Edge Impulse Linux SDK for C++

This library lets you run machine learning models and collect sensor data on Linux machines using C++. This SDK is part of Edge Impulse where we enable developers to create the next generation of intelligent device solutions with embedded machine learning. Start here to learn more and train your first model.

Installation guide

1. Install GNU Make and a recent C++ compiler (tested with GCC 8 on the Raspberry Pi, and Clang on other targets).

2. Clone this repository and initialize the submodules:

   $ git clone https://github.com/edgeimpulse/example-standalone-inferencing-linux
   $ cd example-standalone-inferencing-linux && git submodule update --init --recursive
   

3. If you want to use the audio or camera examples, you'll need to install libasound2 and OpenCV 4. You can do so via:

   Linux

   $ sudo apt install libasound2
   $ sh build-opencv-linux.sh          # only needed if you want to run the camera example
   

   macOS

   $ sh build-opencv-mac.sh            # only needed if you want to run the camera example
   

   Note that you cannot run any of the audio examples on macOS, as these depend on libasound2, which is not available there.

Collecting data

Before you can classify data you'll first need to collect it. If you want to collect data from the camera or microphone on your system you can use the Edge Impulse CLI, and if you want to collect data from different sensors (like accelerometers or proprietary control systems) you can do so in a few lines of code.

Collecting data from the camera or microphone

To collect data from the camera or microphone, follow the getting started guide for your development board.

Collecting data from other sensors

To collect data from other sensors you'll need to write some code to collect the data from an external sensor, wrap it in the Edge Impulse Data Acquisition format, and upload the data to the Ingestion service. Here's an end-to-end example that you can build via:

$ APP_COLLECT=1 make -j

Classifying data

This repository comes with three classification examples:

• custom - classify custom sensor data (APP_CUSTOM=1).
• audio - realtime audio classification (APP_AUDIO=1).
• camera - realtime image classification (APP_CAMERA=1).

To build an application:

1. Train an impulse.

2. Export your trained impulse as a C++ Library from the Edge Impulse Studio (see the Deployment page) and copy the folders into this repository.

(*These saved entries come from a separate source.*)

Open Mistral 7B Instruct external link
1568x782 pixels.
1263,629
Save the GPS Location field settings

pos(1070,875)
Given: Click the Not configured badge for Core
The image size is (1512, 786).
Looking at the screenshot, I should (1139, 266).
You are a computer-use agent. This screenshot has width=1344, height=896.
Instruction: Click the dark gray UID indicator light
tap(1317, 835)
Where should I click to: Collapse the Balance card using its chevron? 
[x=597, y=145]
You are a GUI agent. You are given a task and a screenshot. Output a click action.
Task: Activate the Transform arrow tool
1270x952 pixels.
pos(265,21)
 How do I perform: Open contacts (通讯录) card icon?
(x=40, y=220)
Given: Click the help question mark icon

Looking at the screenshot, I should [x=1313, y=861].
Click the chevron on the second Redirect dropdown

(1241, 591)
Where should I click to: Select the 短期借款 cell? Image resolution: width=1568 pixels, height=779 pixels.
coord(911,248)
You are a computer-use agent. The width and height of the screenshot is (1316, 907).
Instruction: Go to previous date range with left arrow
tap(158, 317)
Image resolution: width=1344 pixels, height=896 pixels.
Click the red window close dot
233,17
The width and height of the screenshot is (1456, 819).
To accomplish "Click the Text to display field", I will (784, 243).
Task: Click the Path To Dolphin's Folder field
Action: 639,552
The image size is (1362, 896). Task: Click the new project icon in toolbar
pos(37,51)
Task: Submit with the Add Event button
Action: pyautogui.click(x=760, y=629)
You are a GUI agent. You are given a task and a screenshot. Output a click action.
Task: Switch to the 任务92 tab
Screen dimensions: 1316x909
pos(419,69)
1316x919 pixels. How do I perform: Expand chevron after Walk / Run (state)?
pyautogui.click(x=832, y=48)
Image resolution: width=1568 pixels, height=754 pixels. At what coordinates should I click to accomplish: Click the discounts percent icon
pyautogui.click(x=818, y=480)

3. Build the application via:

   $ APP_CUSTOM=1 make -j
   

   Replace APP_CUSTOM=1 with the application you want to build. See 'Hardware acceleration' below for the hardware specific flags. You probably want these.

4. The application is in the build directory:

   $ ./build/custom
   

Hardware acceleration

For many targets there is hardware acceleration available. To enable this:

Raspberry Pi 4 (and other Armv7l Linux targets)

Build with the following flags:

$ APP_CUSTOM=1 TARGET_LINUX_ARMV7=1 USE_FULL_TFLITE=1 make -j

Jetson Nano (and other AARCH64 targets)

See the TensoRT section below for information on enabling GPUs. To build with hardware extensions for running on the CPU:

1. Install Clang:

   $ sudo apt install -y clang
   

2. Build with the following flags:

   $ APP_CUSTOM=1 TARGET_LINUX_AARCH64=1 USE_FULL_TFLITE=1 CC=clang CXX=clang++ make -j
   

x86 Linux targets

Build with the following flags:

$ APP_CUSTOM=1 TARGET_LINUX_X86=1 USE_FULL_TFLITE=1 make -j

Intel-based Macs

Build with the following flags:

$ APP_CUSTOM=1 TARGET_MAC_X86_64=1 USE_FULL_TFLITE=1 make -j

TensorRT

On the Jetson Nano you can also build with support for TensorRT, this fully leverages the GPU on the Jetson Nano. Unfortunately this is currently not available for object detection models - which is why this is not enabled by default. To build with TensorRT:

1. Go to the Deployment page in the Edge Impulse Studio.

2. Select the 'TensorRT library', and the 'float32' optimizations.

3. Build the library and copy the folders into this repository.

4. Download the shared libraries via:

   $ sh ./tflite/linux-jetson-nano/download.sh
   

5. Build your application with:

   $ APP_CUSTOM=1 TARGET_JETSON_NANO=1 make -j
   

Note that there is significant ramp up time required for TensorRT. The first time you run a new model the model needs to be optimized - which might take up to 30 seconds, then on every startup the model needs to be loaded in - which might take up to 5 seconds. After this, the GPU seems to be warming up, so expect full performance about 2 minutes in. To do a fair performance comparison you probably want to use the custom application (no camera / microphone overhead) and run the classification in a loop.

Building .eim files

To build Edge Impulse for Linux models (eim files) that can be used by the Python, Node.js or Go SDKs build with APP_EIM=1:

$ APP_EIM=1 make -j

The model will be placed in build/model.eim and can be used directly by your application.